The Man in the Mirror by Zack Greenberg


In the opening Pesukim of Parashat VaYishlach, Eisav gathers four hundred men to destroy Ya’akov and his family. Ya’akov prepares for the battle in three different ways: he divides his people into two camps, he prays to Hashem, and he gives Korbanot. It would be expected that the next event would be a dramatic battle between Ya’akov and Eisav, but instead we find that a man appears out of nowhere and begins to wrestle with Ya’akov, as it says, “VaYivateir Ya’akov Levado VaYei’aveik Ish Imo Ad Alot HaShachar,” “Ya’akov was left alone and a man wrestled with him until the break of dawn” (BeReishit 32:25). The next Pasuk describes the fight: “VaYar Ki Lo Yachol Lo VaYiga BeChaf Yereicho VaTeika Kaf Yerech Ya’akov BeHei’avko Imo,”  “When he perceived that he could not overcome him, he struck the socket of his hip; so Jacob’s hip-socket was dislocated as he wrestled with him” (32:26).

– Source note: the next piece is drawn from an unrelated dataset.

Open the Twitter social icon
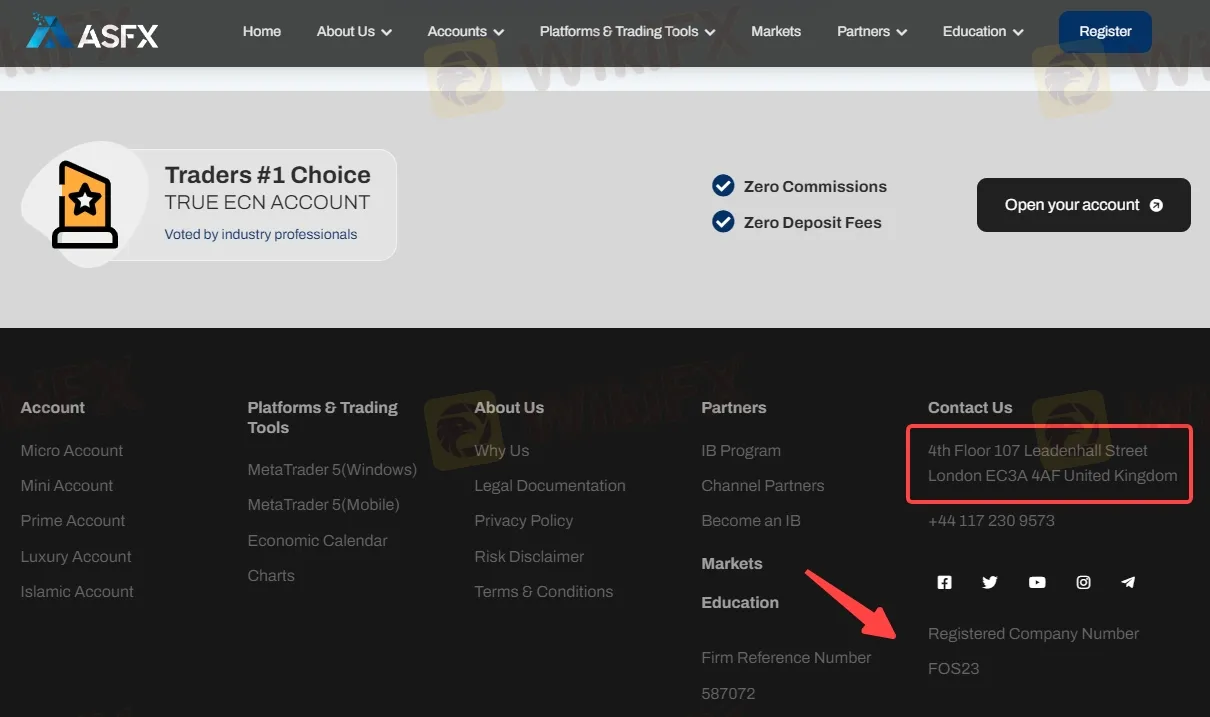 coord(990,582)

There are many glaring questions which should strike us upon reading these Pesukim. Firstly, who is this mysterious Ish and why does he want to fight Ya’akov? Secondly, from a grammatical perspective, the narrative includes only pronouns. Furthermore, in context, doesn’t the scene seem out of place? Ya’akov and his family are about to meet their greatest enemy, and the Torah seems to be taking a break in this climactic event by relaying this seemingly insignificant story.

Rav Ari Kahn offers a fantastic insight which clarifies this ambiguous story and its purpose. Ya’akov had everything he could have ever wanted—he had a loving family, beautiful wives, many servants, and an abundance of wealth. While contemplating this, though, he realized that he was becoming increasingly similar to Eisav. He started life by learning Torah the entire day (see Rashi [25:27 s.v. Yosheiv Ohalim]), but then he went to Lavan and worked his fields for twenty years. Ya’akov had become a man of the field just like Eisav. With this increase in material possessions, Ya’kov felt like he was becoming Eisav.

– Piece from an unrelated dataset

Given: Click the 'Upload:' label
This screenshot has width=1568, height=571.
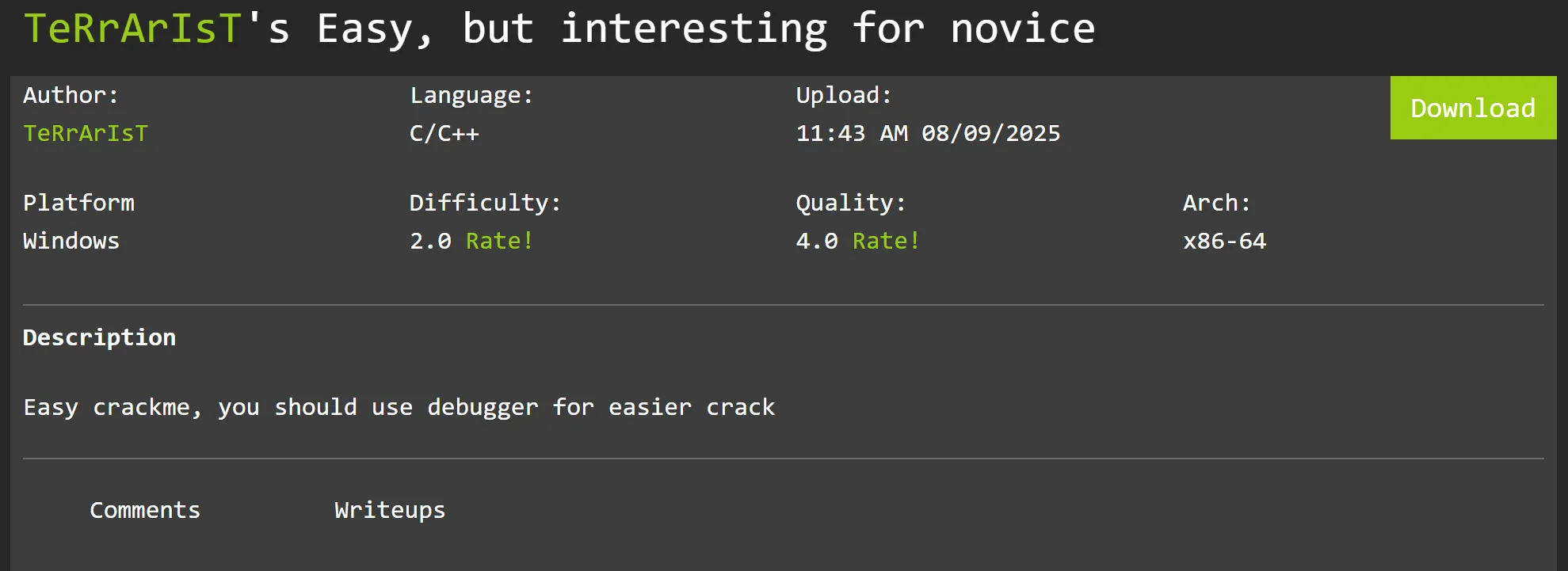Looking at the screenshot, I should tap(844, 95).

Rav Kahn explains that the fight was Ya’akov’s internal struggle over who he wanted to become. The two men fighting are Ya’akov’s physical self and his spiritual self. The “Ish” is the Ya’akov who is rich and powerful just like Eisav. Ya’akov, however, is the real Ya’akov, the one who wants to study Torah and follow in the ways of Hashem. Throughout the night Ya’akov struggles with what kind of person he wants to be. Finally, at dawn, Ya’akov strikes himself in the thigh in order to separate his physical self from his spiritual self. By doing this, he sets a boundary between the spiritual world and the physical world, and, as a result, we no longer eat the Gid HaNasheh. This also explains why there are only pronouns in the story—Ya’akov is, in reality, fighting himself!

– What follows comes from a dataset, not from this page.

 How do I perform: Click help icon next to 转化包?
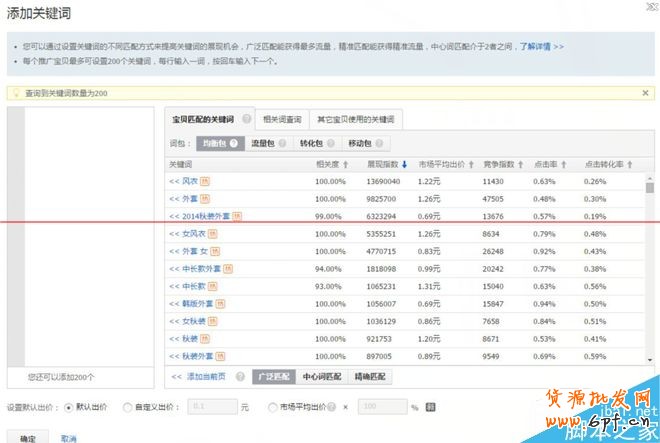click(x=331, y=144)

Ya’akov realizes that while he may have looked like Eisav, been a man of the field like Eisav, and possess the wealth Eisav was destined to have, he—at his very core—was not Eisav. It is because of this that Ya’akov changes his name to Yisrael. Ya’akov needs to reestablish himself as being devoted to the service of Hashem and uses Yisrael to represent a man who is wealthy and powerful, but, more importantly, a man who is connected to Hashem. Ya’akov realizes that although he may no longer be like his old self, he is not like Eisav, but he is a new and improved man. Ya’akov recognizes that he is Yisrael and is no longer afraid that he had become Eisav. It is only with this epiphany that Ya’akov feels that he is ready to face Eisav and his army. In light of this, we must all take time to think about who we are and who we want to be. Only when we are satisfied with our own identities can we improve ourselves, face our challenges, and become greater people like Ya’akov Avinu.